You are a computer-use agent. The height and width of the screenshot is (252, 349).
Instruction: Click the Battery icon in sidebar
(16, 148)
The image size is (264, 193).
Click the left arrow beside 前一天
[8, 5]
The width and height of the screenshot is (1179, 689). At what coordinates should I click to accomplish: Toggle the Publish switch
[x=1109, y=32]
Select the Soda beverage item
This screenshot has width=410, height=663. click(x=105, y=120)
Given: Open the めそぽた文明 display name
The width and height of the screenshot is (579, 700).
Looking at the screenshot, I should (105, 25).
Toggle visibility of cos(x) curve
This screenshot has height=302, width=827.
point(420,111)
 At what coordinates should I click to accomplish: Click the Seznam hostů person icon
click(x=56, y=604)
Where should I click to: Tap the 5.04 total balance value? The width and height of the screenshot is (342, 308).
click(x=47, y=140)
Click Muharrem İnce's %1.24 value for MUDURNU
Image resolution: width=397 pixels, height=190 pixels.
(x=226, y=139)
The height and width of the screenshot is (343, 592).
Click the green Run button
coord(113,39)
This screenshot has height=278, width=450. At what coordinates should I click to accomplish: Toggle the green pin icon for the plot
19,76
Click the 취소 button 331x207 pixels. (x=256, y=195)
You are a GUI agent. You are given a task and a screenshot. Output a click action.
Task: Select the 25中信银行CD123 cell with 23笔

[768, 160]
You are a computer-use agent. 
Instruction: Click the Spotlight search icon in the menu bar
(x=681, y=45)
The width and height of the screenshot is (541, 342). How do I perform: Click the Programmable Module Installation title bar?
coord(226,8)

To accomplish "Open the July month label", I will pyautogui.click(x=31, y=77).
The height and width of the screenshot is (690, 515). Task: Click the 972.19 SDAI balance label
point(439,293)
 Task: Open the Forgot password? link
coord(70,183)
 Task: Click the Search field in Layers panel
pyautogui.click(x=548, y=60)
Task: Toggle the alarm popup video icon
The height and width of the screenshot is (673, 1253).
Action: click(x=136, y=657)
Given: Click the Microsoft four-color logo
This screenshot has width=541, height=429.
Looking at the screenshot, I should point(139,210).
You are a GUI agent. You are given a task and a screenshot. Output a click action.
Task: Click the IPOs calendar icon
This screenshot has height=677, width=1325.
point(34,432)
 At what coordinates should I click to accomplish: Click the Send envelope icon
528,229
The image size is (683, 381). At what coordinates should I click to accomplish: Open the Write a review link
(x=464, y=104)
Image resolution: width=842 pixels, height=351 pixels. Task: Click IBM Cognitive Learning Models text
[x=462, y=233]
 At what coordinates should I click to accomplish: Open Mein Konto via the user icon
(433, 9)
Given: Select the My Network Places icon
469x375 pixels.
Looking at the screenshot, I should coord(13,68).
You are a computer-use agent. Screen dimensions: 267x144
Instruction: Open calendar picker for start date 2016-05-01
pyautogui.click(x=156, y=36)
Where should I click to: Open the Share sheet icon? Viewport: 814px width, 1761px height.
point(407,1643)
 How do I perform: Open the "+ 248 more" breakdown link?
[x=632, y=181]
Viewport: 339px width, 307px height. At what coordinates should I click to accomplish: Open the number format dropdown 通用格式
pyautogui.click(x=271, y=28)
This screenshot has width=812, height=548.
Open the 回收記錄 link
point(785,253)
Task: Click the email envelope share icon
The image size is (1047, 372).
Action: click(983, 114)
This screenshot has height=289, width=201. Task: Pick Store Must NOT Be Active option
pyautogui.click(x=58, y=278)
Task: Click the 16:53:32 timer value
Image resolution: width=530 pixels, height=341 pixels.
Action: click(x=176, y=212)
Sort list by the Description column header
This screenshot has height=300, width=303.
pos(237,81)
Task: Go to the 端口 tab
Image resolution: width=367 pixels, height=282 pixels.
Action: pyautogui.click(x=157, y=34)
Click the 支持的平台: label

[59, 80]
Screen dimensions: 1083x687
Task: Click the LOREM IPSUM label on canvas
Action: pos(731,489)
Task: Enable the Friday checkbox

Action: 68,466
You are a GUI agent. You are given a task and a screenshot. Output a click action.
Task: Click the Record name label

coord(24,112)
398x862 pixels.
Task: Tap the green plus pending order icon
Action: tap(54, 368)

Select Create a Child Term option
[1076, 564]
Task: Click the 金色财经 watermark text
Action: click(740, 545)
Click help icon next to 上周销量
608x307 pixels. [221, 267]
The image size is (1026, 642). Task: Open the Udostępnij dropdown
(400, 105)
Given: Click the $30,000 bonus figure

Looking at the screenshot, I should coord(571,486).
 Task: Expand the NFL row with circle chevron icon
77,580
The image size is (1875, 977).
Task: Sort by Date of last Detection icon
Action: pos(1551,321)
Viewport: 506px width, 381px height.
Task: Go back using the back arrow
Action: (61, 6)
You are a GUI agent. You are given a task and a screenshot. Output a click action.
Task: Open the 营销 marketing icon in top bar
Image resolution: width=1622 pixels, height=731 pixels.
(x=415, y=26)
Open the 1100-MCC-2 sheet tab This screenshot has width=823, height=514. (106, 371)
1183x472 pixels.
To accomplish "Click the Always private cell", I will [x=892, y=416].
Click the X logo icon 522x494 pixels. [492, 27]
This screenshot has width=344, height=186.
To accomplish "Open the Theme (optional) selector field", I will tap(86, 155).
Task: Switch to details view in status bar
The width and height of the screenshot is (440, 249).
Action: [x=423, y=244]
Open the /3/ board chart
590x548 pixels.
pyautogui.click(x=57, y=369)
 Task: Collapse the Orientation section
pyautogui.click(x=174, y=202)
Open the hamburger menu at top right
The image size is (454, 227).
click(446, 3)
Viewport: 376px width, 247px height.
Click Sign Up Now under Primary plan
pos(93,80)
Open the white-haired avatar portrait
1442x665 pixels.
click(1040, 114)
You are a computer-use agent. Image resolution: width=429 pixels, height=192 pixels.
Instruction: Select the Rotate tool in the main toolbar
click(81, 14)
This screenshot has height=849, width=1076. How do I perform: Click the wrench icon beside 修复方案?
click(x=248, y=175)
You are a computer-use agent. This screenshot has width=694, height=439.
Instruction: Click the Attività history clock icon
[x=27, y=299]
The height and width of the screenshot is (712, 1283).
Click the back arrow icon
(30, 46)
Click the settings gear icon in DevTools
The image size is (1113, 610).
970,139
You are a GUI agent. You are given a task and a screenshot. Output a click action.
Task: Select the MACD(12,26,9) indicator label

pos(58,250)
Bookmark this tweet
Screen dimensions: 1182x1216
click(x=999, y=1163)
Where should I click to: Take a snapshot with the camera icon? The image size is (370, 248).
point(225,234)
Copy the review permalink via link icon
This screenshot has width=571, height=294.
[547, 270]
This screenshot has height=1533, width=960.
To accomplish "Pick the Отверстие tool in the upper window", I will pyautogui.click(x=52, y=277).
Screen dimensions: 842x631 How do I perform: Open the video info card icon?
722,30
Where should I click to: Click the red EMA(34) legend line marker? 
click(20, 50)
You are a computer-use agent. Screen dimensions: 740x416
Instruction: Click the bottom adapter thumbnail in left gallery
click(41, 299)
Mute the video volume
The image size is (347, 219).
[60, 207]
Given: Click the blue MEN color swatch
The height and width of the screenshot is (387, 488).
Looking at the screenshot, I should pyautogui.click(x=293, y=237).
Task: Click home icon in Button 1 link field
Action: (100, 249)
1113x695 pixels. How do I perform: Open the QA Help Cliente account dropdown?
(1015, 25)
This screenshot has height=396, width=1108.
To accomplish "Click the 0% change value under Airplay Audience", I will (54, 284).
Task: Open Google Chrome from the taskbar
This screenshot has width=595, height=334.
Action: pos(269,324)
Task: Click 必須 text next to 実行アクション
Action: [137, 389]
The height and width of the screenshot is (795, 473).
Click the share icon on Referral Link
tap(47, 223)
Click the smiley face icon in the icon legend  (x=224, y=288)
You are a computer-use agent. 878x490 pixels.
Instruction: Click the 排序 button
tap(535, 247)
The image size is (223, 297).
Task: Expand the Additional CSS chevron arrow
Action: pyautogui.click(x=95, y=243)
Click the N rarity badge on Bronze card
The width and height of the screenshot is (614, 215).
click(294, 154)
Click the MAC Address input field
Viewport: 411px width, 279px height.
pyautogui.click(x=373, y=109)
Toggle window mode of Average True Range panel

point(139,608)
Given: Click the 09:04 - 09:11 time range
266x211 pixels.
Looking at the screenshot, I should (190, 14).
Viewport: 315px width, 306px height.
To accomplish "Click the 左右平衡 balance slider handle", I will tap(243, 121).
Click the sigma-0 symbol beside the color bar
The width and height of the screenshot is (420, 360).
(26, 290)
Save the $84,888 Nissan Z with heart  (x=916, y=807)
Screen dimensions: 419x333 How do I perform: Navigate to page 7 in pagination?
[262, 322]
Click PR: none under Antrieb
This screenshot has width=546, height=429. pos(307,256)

* **TASK DESCRIPTION**
Determine how many lines of the data include the word "computer". Reply with the count and no other text.

* **REPLY TO THE TASK**
7